Request:
Please reproduce the rows below verbatim, from the line containing "Given: Click the" through the line containing "Action: click(287, 555)", with both of those lines included.

Supplied data:

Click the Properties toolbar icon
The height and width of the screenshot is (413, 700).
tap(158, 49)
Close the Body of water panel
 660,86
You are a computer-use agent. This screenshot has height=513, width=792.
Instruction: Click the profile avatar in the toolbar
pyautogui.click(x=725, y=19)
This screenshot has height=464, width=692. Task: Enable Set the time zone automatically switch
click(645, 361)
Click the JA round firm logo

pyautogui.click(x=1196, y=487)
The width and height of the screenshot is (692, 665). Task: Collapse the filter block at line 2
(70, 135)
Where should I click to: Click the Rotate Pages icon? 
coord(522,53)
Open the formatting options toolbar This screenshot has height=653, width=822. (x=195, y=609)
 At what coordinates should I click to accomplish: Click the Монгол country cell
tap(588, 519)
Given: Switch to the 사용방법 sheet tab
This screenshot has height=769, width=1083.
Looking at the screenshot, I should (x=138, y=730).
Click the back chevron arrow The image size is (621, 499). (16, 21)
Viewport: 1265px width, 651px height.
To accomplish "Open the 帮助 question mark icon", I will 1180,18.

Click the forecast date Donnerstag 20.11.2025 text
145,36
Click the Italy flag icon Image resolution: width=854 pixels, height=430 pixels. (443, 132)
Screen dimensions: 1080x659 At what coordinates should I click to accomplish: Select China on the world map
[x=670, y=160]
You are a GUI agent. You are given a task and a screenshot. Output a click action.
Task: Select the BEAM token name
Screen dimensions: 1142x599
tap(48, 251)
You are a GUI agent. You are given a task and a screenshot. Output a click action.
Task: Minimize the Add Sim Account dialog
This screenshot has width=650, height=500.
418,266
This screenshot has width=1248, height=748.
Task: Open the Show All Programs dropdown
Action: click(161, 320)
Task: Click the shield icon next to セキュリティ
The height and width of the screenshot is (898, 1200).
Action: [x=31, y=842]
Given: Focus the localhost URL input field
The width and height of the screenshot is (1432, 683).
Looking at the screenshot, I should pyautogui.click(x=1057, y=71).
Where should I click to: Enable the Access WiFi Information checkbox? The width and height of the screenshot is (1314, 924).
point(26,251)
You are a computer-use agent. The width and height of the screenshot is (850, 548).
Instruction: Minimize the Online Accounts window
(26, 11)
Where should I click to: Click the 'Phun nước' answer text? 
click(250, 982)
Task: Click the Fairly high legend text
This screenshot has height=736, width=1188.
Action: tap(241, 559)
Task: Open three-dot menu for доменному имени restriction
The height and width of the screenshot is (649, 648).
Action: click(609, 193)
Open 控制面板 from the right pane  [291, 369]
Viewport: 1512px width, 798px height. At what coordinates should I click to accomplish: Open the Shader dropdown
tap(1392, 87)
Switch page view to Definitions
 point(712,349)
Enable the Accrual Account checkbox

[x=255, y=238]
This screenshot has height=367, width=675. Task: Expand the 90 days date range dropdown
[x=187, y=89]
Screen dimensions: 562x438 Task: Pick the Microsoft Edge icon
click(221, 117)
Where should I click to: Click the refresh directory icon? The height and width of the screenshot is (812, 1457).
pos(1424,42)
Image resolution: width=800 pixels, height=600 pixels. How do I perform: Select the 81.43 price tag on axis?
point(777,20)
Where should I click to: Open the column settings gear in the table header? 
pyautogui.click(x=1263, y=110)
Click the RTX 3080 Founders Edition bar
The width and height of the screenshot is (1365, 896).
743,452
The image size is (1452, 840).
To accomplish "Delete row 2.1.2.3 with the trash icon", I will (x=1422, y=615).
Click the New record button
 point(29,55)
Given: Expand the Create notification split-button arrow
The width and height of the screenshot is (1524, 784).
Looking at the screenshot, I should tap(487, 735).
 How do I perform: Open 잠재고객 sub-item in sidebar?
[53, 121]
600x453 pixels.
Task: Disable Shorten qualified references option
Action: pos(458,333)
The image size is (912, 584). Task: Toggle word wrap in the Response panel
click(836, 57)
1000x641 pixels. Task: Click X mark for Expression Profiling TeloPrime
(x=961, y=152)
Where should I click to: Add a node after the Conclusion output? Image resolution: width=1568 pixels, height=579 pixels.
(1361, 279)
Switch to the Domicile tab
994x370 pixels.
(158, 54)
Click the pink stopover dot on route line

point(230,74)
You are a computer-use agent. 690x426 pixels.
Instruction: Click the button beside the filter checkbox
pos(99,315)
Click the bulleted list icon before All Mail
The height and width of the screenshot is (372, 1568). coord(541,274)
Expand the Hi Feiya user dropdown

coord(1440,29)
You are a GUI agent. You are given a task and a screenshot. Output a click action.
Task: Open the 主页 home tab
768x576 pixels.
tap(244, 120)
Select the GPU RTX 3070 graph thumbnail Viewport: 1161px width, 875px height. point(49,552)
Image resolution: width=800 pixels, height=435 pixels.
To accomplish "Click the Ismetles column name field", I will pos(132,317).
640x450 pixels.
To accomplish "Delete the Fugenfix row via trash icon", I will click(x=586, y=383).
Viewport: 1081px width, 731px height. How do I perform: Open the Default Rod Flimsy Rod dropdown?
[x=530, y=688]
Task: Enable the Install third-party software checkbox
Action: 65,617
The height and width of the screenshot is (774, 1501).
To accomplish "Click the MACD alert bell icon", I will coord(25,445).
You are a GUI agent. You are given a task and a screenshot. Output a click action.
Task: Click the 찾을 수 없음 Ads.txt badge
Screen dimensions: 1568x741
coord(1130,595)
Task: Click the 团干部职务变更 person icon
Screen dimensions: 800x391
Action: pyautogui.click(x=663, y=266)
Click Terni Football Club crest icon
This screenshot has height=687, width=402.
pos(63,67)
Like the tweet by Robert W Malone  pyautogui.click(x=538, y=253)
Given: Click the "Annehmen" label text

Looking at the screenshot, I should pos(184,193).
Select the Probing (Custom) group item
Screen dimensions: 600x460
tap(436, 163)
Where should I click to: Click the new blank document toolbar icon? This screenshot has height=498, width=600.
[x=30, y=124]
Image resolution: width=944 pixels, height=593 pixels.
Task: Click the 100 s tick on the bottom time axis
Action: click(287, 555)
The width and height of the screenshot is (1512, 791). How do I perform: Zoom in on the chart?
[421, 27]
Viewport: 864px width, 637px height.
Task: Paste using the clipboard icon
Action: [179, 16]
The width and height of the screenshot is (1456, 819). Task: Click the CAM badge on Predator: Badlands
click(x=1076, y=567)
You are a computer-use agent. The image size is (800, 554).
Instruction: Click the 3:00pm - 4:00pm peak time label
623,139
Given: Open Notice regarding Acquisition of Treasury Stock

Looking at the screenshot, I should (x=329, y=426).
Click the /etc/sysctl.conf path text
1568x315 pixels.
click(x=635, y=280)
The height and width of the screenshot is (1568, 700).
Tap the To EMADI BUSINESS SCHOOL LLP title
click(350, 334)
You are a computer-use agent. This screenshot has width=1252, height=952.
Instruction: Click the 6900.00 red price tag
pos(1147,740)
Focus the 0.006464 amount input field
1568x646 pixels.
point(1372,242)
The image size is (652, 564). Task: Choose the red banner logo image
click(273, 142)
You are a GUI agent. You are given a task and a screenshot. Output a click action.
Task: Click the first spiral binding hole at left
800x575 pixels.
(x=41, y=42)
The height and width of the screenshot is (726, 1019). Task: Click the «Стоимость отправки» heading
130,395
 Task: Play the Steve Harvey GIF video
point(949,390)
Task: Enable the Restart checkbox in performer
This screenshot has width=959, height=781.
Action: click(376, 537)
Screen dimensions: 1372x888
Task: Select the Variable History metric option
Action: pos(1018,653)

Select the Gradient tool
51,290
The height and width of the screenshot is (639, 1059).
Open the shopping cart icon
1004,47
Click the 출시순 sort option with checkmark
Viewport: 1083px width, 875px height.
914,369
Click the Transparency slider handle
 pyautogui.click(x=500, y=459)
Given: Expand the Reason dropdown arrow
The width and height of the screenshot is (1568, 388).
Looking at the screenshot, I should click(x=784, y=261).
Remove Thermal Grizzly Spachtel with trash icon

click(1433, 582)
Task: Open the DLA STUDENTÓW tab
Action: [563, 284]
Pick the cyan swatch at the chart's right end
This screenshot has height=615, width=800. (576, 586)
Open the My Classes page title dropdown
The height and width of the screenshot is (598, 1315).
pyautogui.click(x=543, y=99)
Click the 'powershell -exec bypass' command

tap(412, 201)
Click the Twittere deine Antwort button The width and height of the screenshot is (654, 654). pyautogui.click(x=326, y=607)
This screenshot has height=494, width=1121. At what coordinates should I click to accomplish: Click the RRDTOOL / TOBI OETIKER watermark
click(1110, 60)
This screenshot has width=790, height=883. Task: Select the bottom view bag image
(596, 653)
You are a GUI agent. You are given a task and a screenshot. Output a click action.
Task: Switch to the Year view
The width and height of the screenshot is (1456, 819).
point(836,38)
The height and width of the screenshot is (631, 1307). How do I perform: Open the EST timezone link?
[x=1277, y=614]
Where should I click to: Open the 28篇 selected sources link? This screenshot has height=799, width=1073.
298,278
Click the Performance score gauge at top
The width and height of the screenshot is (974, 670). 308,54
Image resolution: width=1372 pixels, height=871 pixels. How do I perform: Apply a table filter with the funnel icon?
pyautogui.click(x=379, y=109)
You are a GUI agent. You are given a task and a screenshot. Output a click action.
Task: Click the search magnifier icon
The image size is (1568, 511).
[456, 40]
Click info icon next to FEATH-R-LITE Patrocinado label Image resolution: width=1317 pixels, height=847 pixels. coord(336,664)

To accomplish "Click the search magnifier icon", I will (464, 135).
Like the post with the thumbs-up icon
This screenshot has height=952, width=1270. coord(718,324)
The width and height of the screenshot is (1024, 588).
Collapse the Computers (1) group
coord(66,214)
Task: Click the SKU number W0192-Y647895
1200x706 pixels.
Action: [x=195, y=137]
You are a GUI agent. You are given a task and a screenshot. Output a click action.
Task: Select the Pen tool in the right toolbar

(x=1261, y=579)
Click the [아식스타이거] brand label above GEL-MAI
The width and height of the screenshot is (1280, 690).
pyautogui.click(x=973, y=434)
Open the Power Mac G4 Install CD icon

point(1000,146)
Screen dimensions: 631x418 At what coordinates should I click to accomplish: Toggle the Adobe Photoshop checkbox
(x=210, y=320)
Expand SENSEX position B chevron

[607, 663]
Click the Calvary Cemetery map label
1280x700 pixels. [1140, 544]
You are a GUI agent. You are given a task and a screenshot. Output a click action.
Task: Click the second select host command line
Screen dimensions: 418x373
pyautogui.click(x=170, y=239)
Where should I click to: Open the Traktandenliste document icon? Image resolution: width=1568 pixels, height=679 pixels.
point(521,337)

Task solution:
Given: Click the "Annehmen" label text

Looking at the screenshot, I should pos(184,193).
Select the Probing (Custom) group item
Screen dimensions: 600x460
tap(436, 163)
Where should I click to: Click the new blank document toolbar icon? This screenshot has height=498, width=600.
[x=30, y=124]
Image resolution: width=944 pixels, height=593 pixels.
Task: Click the 100 s tick on the bottom time axis
Action: click(287, 555)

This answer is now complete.